"MANGE, QUEC I LIGI"
As três expressões acima, oriundas do dialeto barês de Polignano a Mare, província de Bari, região das Puglias, sul da Itália, são de uso corriqueiro… Meus ouvidos, tão habituados a estas introduções, que não davam a mínima importância. (no final desse relato, vou dar a tradução).
Minha mãe, zelosa e cuidadosa do bem estar dos filhos, tem pelos outros membros da natureza o mesmo cuidado e preocupação, sejam minerais, vegetais, animais ou qualquer outro ser, oriundo de outro planeta.

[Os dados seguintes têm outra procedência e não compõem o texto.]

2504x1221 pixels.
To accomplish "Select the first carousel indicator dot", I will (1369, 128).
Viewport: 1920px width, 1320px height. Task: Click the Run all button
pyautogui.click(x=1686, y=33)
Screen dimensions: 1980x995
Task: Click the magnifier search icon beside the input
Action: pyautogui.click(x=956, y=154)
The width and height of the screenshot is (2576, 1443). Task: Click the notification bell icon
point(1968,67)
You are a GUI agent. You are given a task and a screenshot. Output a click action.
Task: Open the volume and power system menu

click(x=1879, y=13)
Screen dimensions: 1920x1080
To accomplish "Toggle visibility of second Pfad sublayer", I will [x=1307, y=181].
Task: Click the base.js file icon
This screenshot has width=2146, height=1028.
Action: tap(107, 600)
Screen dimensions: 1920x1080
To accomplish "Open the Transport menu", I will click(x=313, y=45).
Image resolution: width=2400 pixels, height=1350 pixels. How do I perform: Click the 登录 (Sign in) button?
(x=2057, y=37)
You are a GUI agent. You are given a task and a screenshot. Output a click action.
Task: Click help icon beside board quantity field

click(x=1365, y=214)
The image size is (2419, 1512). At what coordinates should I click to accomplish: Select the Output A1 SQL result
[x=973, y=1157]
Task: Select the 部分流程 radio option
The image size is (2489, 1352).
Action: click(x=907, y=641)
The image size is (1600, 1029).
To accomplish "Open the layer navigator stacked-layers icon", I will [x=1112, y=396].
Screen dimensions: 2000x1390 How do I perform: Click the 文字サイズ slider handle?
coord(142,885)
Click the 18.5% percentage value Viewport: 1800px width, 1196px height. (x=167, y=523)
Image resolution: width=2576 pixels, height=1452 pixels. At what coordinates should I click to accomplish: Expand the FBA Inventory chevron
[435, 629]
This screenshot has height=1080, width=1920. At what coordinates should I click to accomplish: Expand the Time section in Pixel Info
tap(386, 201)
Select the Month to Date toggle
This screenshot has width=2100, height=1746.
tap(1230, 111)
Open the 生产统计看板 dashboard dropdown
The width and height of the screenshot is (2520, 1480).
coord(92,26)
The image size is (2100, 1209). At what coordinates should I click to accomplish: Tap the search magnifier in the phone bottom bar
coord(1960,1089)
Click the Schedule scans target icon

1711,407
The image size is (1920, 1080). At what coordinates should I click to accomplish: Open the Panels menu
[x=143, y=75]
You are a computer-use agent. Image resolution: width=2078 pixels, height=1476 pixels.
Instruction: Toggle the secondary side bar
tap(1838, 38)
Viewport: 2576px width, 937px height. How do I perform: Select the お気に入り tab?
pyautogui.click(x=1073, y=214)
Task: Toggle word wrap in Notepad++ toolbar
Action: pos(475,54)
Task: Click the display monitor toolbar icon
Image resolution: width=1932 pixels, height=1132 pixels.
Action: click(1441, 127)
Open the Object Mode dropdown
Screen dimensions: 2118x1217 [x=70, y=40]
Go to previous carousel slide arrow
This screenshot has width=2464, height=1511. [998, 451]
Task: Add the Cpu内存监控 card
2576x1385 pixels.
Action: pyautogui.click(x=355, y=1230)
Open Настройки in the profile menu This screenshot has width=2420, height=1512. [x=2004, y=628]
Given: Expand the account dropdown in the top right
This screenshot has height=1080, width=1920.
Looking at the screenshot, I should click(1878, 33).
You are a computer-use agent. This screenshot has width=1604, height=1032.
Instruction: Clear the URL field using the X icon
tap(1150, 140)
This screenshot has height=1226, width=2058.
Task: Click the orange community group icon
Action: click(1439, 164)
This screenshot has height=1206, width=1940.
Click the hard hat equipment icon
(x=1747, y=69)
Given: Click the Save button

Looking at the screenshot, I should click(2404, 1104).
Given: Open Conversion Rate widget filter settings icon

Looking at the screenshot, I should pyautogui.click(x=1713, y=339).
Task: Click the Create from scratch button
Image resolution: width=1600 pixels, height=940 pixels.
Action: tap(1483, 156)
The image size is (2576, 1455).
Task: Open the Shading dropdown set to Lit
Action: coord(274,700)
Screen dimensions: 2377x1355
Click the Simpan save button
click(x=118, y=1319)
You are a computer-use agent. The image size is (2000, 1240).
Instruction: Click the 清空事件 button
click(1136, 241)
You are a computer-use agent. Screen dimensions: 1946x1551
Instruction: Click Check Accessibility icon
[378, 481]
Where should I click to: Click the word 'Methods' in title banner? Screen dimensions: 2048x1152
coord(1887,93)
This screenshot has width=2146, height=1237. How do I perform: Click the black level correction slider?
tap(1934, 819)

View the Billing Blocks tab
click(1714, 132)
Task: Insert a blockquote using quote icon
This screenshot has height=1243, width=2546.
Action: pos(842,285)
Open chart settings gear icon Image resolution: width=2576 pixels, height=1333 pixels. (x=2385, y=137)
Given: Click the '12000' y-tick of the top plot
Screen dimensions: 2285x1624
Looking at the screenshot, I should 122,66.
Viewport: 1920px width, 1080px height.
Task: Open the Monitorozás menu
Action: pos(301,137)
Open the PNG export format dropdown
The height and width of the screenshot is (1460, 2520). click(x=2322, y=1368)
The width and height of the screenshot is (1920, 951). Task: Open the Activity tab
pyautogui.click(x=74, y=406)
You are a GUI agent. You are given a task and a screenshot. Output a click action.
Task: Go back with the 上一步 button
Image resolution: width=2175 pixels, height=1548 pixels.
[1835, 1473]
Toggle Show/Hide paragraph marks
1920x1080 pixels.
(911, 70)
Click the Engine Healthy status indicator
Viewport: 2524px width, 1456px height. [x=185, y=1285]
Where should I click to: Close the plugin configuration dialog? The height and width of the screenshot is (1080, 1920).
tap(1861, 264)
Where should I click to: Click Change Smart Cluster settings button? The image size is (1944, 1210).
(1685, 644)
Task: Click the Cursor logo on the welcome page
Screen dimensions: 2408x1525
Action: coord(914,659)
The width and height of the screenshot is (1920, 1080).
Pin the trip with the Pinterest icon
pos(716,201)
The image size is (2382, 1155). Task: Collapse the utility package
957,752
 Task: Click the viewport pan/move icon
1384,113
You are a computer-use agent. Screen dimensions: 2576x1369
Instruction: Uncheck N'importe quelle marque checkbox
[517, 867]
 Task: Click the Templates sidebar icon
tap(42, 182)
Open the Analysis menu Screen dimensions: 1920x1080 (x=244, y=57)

Com nove filhos, preocupada com tudo, os afazeres e os cuidados que cinco mulheres e quatro homens e mais meu pai, Bartholomeu, do comércio, Felícia estava proibida de ficar doente.
Ex-operária da fábrica de tecidos do Matarazzo, quase analfabeta, tinha pelos filhos um amor sem precedentes, como quase toda família de italianos do Braz. Saúde boa, além de lidar com limpeza da casa, preparo de almoço, janta, café da manhã, fogão a lenha, sem geladeira, lavar e passar (agora com auxílio das filhas), nos fins de semana, era um tal de pezza-dolci, piccicatela pilu zuchero e scagdete, cagzzoune di ricota scandi, carna maccinete, o pi cipola, richitela, fuzzili, cime-di-rape etc. (Trdução: torta de ricota, taralas com assucar e escaldada (salgada), torta de ricota-forte, de carne moída, com cebola verde, massa orelhinha, fuzzili, verdura, etc.)
A inata observância desses afazeres são frutos não de uma educação rígida, mas espontânea, natural. Por ter nascida numa pequena cidade da Itália, essencialmente agrícola, não ter participado das atividades por ser ainda pequena, chegando a São Paulo foi logo aprender a trabalhar no tear. Cresceu no bairro do Braz, formosa, linda, casou já direcionada a manter um lar, ter e criar filhos e amar seu marido. Conseguia encontrar tempo e lugar pras suas criaturas aladas, um pato, galinhas e um canteiro onde tinha um pouco de verde, um pé de figo e um de mamão.
Por ser menor, além da escola de Dona Mafalda, no Lameirão, minhas obrigações em casa eram: engraxar todos os sapatos da casa, carregar lenha da fábrica de formas pra calçados da Rua Monsenhor Andrade (do pai do Rafael, craque corinthiano roubado do Palmeiras), encerar o assoalho da casa, ajudar minhas irmãs Maria e Carmela a pespontarem calçados, (trabalhavam em casa, vivas ainda, graças a Deus). Ganhava o suficiente pra entrada da matiné do Glória, 1,50 entrada e quinhentão pra pipoca americana, aquelas grudadas, redondas.
Um dia, minha avó materna, a Nonó, a mesma que quando me via em sua casa dizia: mu vaine u uomine du pena" (“aí vem o homem do pão”, de tanto que eu gostava e gosto, ainda, de pão), estava em visita, morava lá perto, e me viu sentado no bidê do banheiro do quintal, com a porta aberta, fazendo minhas necessidades; nunca ia ao banheiro sem levar um gibi ou qualquer coisa pra ler, como faço até hoje. Especificamente nesse dia, tinha preparado um belo sanduíche de tomate com sal e azeite, num papaccilo (bico do filão de pão feito em casa) e não deixei por menos: obrava, lia e comia. A Nonó, um amor de vózinha, olhando me disse em doce e suave polignanês: "mange, quec i ligi" (come, caga e lê).